Grace built upon grace with every step of my formative years in religious life which began in 1999. My friendship with the Novices in the Intercommunity Novitiate in St. Louis, Missouri, where we pursued graduate studies in theology, provided opportunities for enthusiastic sharing and theological reflection. Reflections broadened my understanding of my faith and in turn allowed me to be a voice of comfort for patients as I walked the corridors of a Congregation-sponsored hospital in Alexandria, Louisiana. It was then that I started to dream again and to wonder, “Wouldn’t it be something if I could actually blend medicine and religious life?”

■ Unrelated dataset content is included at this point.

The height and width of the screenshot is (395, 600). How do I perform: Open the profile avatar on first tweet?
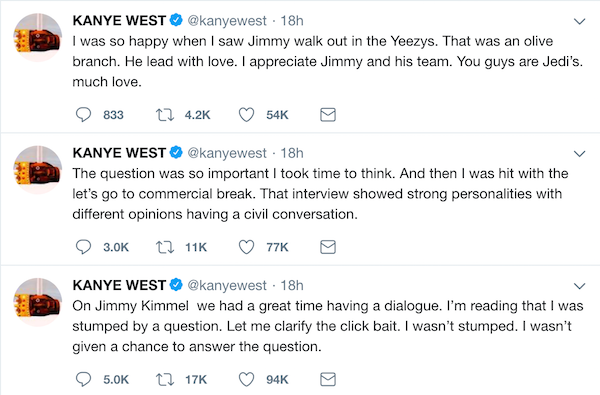click(x=38, y=38)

I never thought that I would ever return to medicine when I became a Sister, but for reasons that God alone knows, medicine was given back to me. With a spirit of gratitude, I went through residency training in Family Medicine at the Texas Medical Center in Houston, trying desperately to become even a fraction of the compassionate healer that Jesus was. My knowledge of medicine flowed over into my missionary endeavors in Kenya where I saw a different, yet so familiar, face of God. As I prepared to make my Perpetual Profession, all the experiences of the previous eight years came together as I saw my whole life with Jesus during my forty-day retreat in Guelph, Canada. I began to see myself in God and a new perspective came to mind: everything in my life is gift.
Perpetual Profession is the naming of a moment when I offer my life back to God—marking in human time what God has always known. I am acknowledging “to whom I have always belonged” from the very beginning—to Jesus, the lover of us all.